Press Release

May 16, 2011
Attorney General Gansler Joins Senator at Press Conference to Protect Consumers from High Gas Prices

gasBALTIMORE –As area gas prices top $4 a gallon, U.S. Senator Ben Cardin (D-MD) held a press conference today with Maryland Attorney General Doug Gansler to discuss efforts to protect Maryland consumers from high gas prices.  The Senator has called for the passage of legislation that would end $4 billion a year in subsidies and tax breaks for the five biggest oil companies.  The big five oil companies — Exxon Mobil, Shell, Chevron, BP and Conoco Phillips — made nearly $1 trillion in profits in the last decade, more than $35 billion of that in the first three months of this year.

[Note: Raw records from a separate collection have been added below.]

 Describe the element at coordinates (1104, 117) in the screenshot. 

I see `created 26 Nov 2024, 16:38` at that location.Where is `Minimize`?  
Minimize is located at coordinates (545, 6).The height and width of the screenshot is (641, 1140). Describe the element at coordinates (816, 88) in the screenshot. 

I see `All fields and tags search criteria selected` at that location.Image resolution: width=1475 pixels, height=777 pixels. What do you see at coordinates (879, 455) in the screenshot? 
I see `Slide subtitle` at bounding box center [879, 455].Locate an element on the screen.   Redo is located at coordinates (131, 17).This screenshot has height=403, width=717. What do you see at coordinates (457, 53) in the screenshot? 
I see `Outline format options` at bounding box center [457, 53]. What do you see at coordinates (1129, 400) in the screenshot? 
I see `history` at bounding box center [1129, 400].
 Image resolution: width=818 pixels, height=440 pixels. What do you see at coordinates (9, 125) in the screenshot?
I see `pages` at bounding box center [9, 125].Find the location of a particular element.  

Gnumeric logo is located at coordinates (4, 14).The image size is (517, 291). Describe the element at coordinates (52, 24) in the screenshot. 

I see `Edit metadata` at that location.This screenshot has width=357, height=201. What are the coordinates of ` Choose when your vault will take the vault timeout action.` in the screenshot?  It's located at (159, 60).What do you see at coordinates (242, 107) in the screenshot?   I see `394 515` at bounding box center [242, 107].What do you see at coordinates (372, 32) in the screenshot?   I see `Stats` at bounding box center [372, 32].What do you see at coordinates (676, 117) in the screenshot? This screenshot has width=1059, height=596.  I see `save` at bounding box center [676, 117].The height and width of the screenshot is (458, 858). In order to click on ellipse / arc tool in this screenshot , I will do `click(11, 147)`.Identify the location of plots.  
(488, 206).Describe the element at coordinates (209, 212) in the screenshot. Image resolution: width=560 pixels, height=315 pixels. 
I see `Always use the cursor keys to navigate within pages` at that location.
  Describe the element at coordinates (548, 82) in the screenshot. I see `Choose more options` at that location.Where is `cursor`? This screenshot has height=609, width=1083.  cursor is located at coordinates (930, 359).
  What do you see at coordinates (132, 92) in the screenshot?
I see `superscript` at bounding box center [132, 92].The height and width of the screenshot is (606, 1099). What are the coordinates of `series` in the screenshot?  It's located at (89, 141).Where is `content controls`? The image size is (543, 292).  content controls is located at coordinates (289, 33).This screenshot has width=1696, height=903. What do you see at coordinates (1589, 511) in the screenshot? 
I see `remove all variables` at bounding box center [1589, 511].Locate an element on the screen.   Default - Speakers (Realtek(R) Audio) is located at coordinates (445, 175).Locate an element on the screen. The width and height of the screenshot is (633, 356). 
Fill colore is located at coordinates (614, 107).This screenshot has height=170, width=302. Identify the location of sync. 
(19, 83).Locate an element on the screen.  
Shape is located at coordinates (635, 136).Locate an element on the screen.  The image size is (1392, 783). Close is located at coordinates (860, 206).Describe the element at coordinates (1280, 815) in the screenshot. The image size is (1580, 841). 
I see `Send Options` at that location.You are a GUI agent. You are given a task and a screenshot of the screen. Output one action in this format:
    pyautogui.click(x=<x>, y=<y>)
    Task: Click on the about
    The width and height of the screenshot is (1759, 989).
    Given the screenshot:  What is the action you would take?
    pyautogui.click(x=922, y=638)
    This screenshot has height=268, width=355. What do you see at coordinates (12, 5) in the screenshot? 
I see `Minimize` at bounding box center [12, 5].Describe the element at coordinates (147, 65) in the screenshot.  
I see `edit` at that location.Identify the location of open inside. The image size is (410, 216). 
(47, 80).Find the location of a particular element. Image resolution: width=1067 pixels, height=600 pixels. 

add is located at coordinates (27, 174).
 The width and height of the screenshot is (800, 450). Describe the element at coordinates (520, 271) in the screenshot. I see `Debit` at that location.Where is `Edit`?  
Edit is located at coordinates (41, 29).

“At a time of soaring gas prices and record budget deficits, we need to end $4 billion a year in subsidies for the Big 5 oil companies,” said Senator Cardin, a member of the Finance and Budget committees.  “Americans should not be footing the bill for Big Oil, which has made nearly $1 trillion in profits over the last decade.  We need to end taxpayer subsidies to oil companies and enact a comprehensive energy policy that will reduce our dependence on foreign oil.”

“The Office of Attorney General is tasked with protecting Maryland consumers and fair competition in the marketplace,” said Attorney General Gansler, who has launched a probe into the recent spike in gas prices across Maryland.  “My office has not seen clear evidence to support the recent dramatic increase in gas prices from suppliers and is working to determine whether or not these increases are legitimate or just attempts to take advantage of Maryland consumers.”

The Close Big Oil Tax Loophole Act would repeal tax loopholes to the five largest, most profitable oil companies in the world: BP, Exxon Mobil, Shell, Chevron, and Conoco Phillips (“Big 5”).  The savings realized by ending tax breaks and other subsidies currently to the Big 5 would be used for deficit reduction. 

In the first quarter of 2011, the Big 5 oil companies reported record profits:

  • Exxon Mobil – $10.7 billion in profits;
  • Shell  –$8.8 billion in profits;
  • BP — $7.1 billion in profits;
    • Chevron –$6.2 billion in profits; and,
    • Conoco Phillips — $3 billion in profits.

Last week Senator Cardin also signed a letter to the heads of the Big 5 oil companies “urging them to reject any more taxpayer subsidies” in light of the Big 5’s $1 trillion in profits over the last decade.